### Text section
+++++
Judging from the tenor and content of the comments that have been filed on the revised hydraulic fracturing (fracking) rule, the Interior Department’s Bureau of Land Management (BLM) may have to go back to the drawing board on the draft rule for a third time.

“While the revised proposed rule makes several improvements upon the May 2012 original proposed [fracking] rule, many shortcomings remain and the BLM should not finalize the rule as currently proposed,” said the American Petroleum Institute (API), which represents major oil and natural gas producers, as well as other sectors of the industry, in its comments on the second draft rule. The cost burden of the proposed rule and benefit shortfall was cited by producers as the main drawback.

“Although we firmly believe that this proposed rule is unnecessary, we recognize that it is possible BLM will proceed with the rulemaking. It is therefore our responsibility…to address our numerous concerns regarding both the technical requirements that the rule would impose and the cost-benefit analysis for the proposed rule,” said the API and other energy groups.

The latest proposed fracking rule, if implemented, would “significantly conflict” with existing federal and state regulations of fracking; exacerbate delays in permitting and production on public lands; and would establish “vague and conflicting guidelines” that would result in costs ranging from $30 million per year to $2.7 billion a year, API said.
+++++
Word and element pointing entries
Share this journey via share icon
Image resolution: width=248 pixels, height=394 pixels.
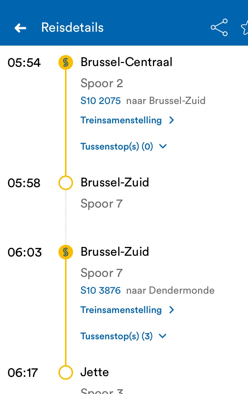click(219, 28)
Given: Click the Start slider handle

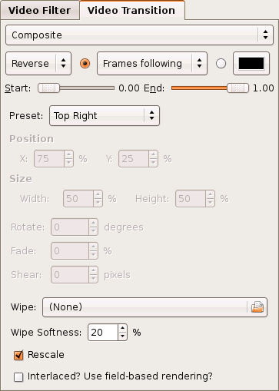Looking at the screenshot, I should [x=48, y=88].
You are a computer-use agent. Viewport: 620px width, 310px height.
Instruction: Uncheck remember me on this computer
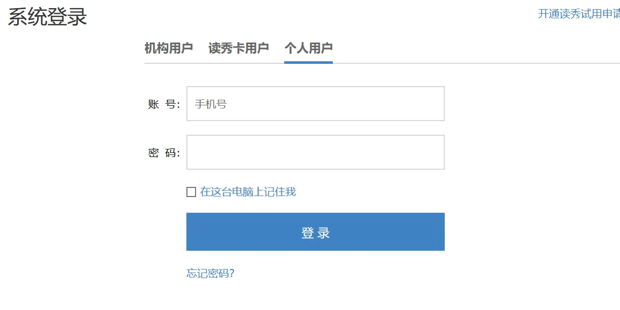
+++++
### Given task
Render this sentence from the fracking rule article in Spanish: "The cost burden of the proposed rule and benefit shortfall was cited by producers as the main drawback." These records stand apart from the fracking rule article and have no connection to it.

### Answer to this problem
La carga de costos de la norma propuesta y la insuficiencia de beneficios fueron señaladas por los productores como el principal inconveniente.